The case against digital ID cards: imagine how a Reform government could use them | Gaby Hinsliff
"Yet for all its talk of renewal and confronting the politics of grievance, Friday's speech a warmup for what will be a longer argument at Labour's forthcoming party conference still sounded oddly like a surrender to Reform's theory of where it all supposedly went wrong. Both New Labour and their Tory successors were too relaxed about legal immigration, Starmer suggested, and the left in particular has shied away from the argument about controlling Britain's borders."
"Identity cards are not a new or even particularly radical idea. They're widely accepted in Europe French politicians have long argued that a British equivalent could help cut small boat crossings, if they made it harder for people smugglers to promise a job on arrival and Tony Blair came close to introducing them as prime minister, though he billed them more as a means of easily accessing public services than a punitive measure."

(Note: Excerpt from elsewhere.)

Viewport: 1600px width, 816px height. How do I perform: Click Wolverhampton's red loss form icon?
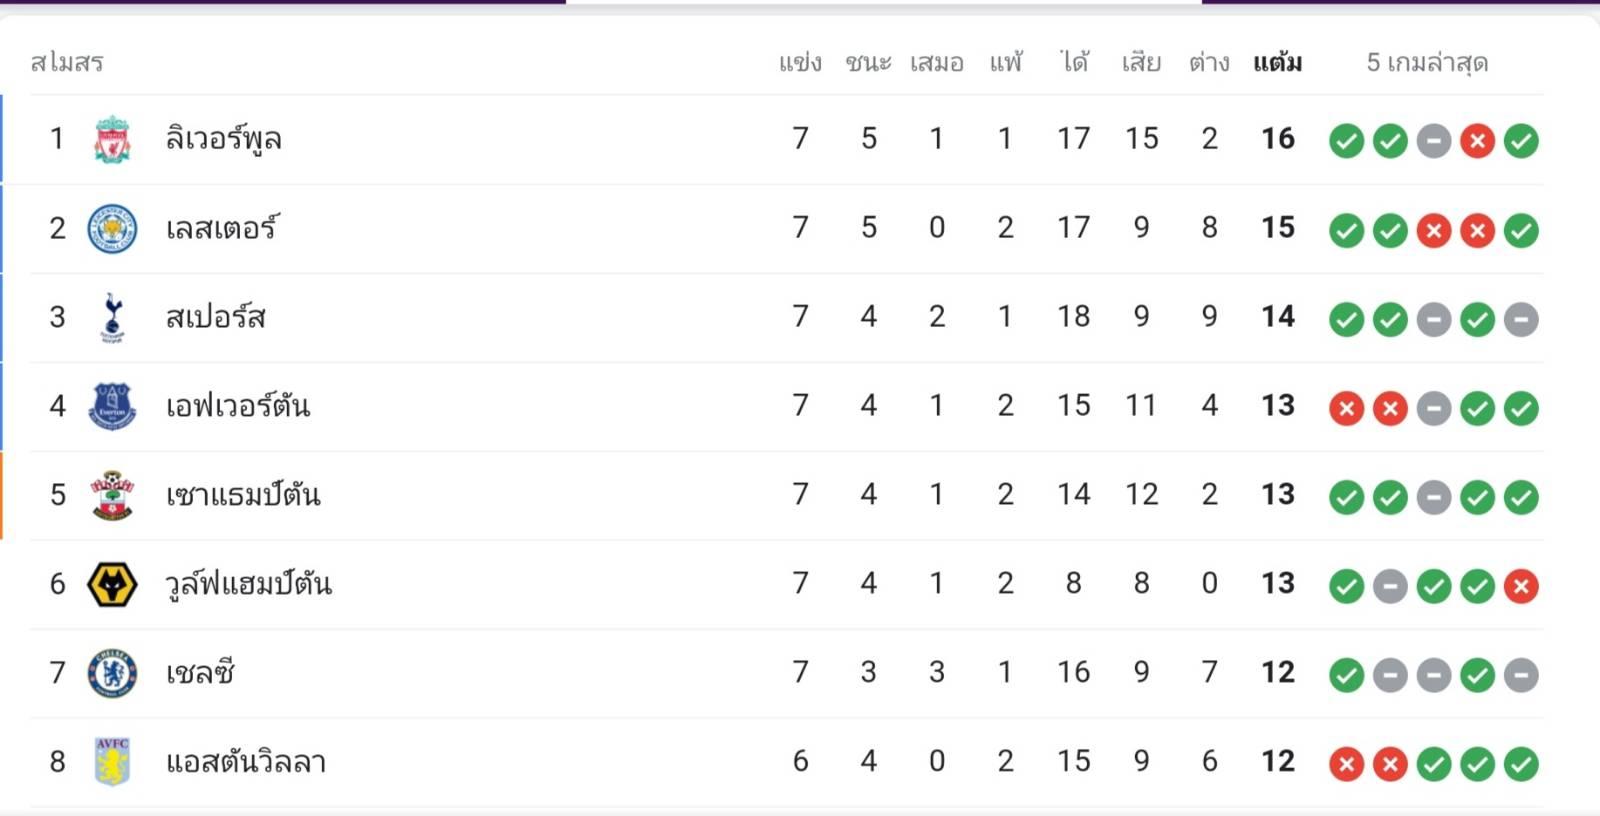click(1521, 586)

A centre-left proposal would require smartphone digital IDs to verify work eligibility, framed as a response to immigration and wage undercutting. The plan echoes past hostile-environment measures and debates over identity cards, with European examples and Tony Blair's near-introduction cited. The meteoric rise of a far-right party makes such measures politically attractive but risky, since newly created powers could be repurposed by that party. The policy aims to deter small boat crossings and people-smuggling promises of work, while raising concerns about civil liberties and the expansion of state control over daily life.